▶ Assignment
Lines from the one containing "You are a computer-use agent." through the final line of the data, restated word for word and free of pictures, make up the whole answer.

▶ Provided material
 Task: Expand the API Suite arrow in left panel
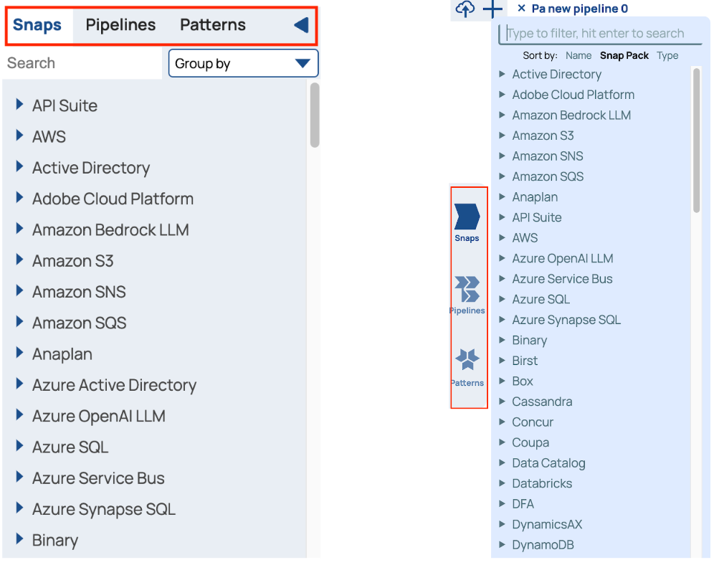(20, 105)
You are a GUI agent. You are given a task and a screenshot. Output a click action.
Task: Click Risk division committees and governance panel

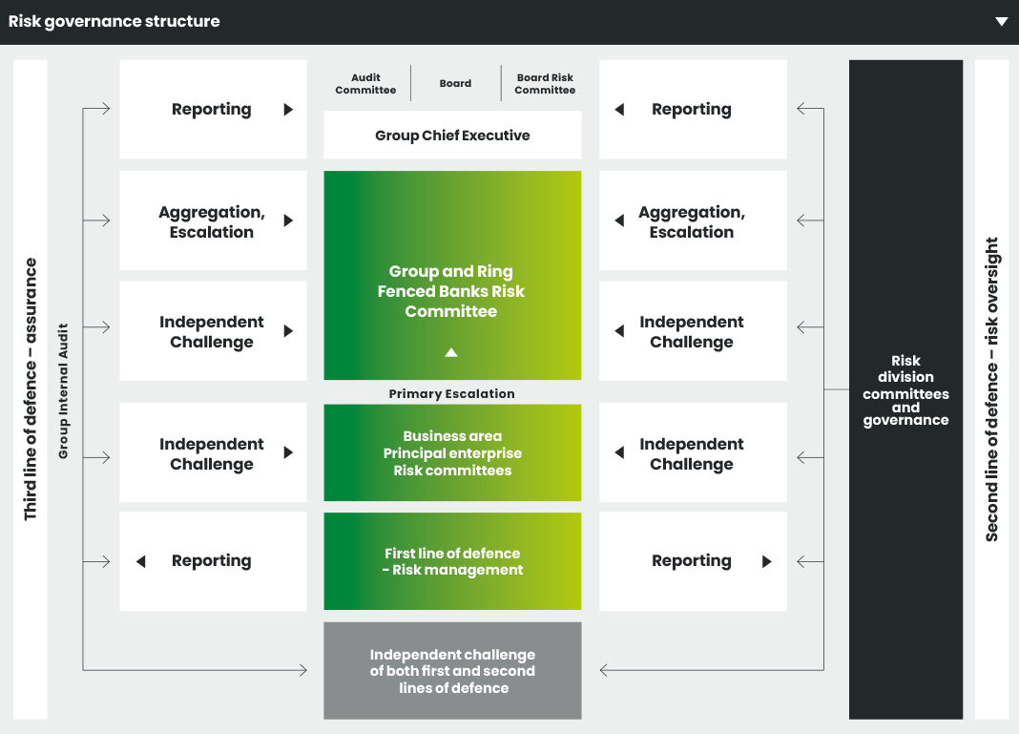(905, 390)
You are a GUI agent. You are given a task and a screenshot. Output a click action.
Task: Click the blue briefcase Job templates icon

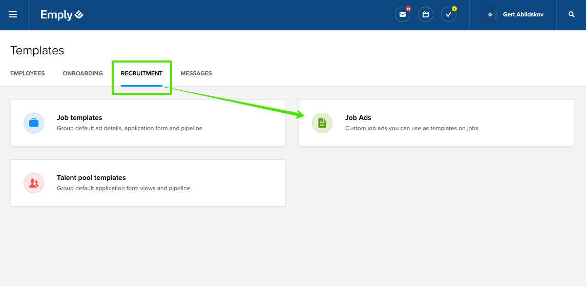click(34, 123)
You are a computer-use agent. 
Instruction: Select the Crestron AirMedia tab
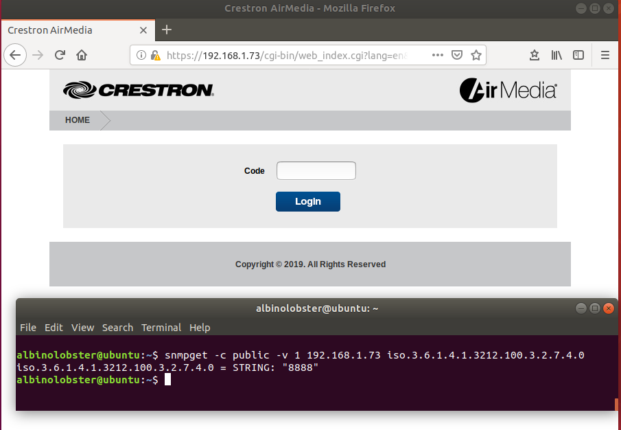click(x=69, y=30)
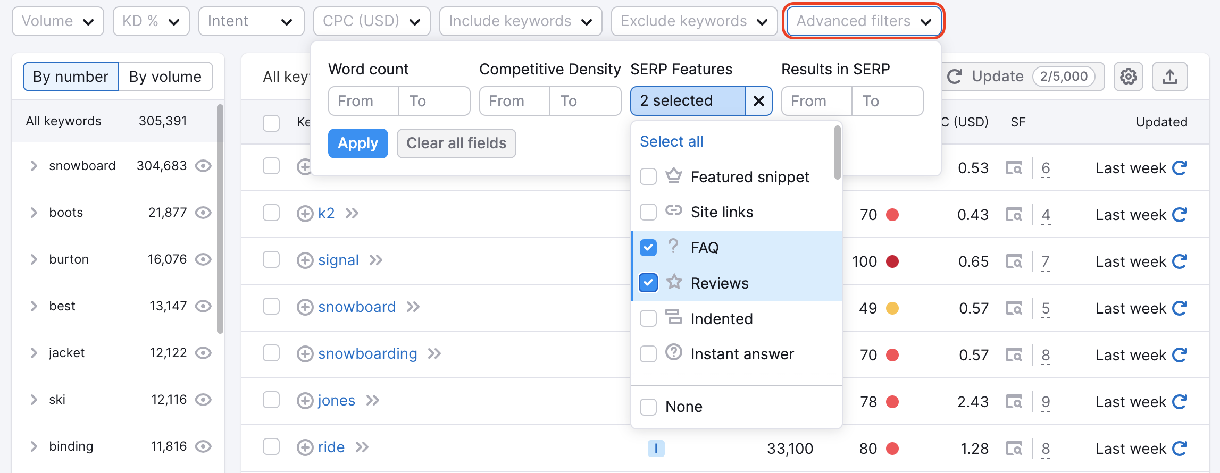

▶ Reply to the task
You are a computer-use agent. 
Instruction: Select the Crestron AirMedia tab
click(x=69, y=30)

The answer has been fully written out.